#### [HOW TO COMPLETE THIS TASK]
Work out how many lines below contain the word "agent". Only the number is wanted.

#### [DATA TO EXAMINE]
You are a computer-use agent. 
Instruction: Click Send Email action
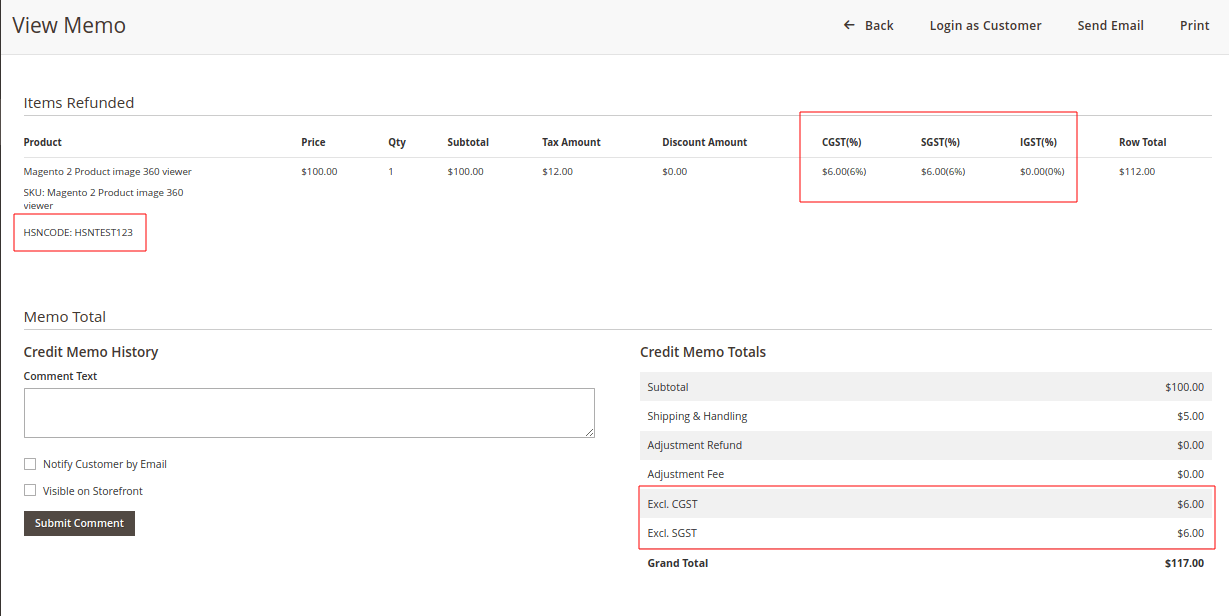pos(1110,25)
==
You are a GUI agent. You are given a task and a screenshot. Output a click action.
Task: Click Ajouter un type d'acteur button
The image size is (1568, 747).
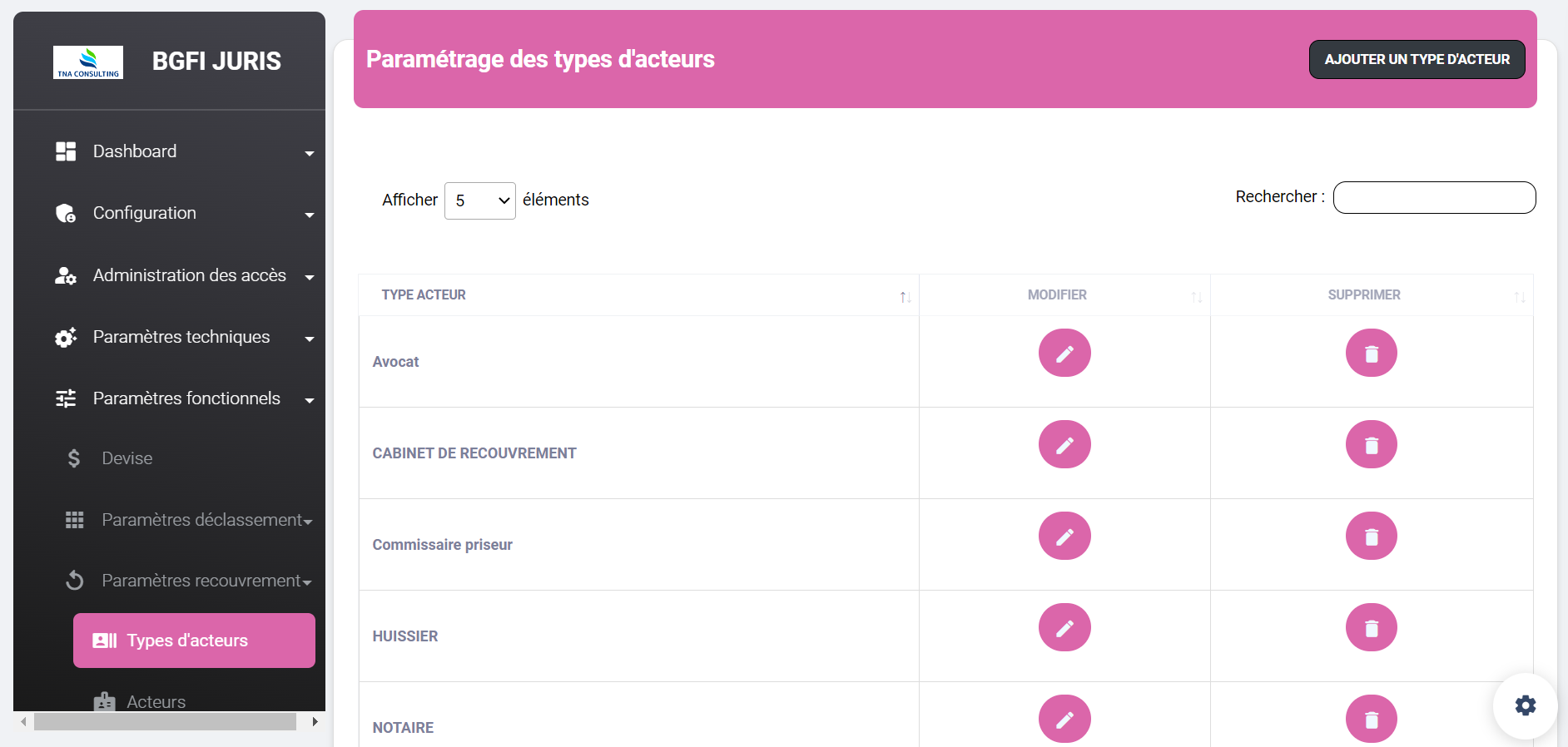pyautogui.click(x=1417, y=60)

#### [RESPONSE BELOW]
2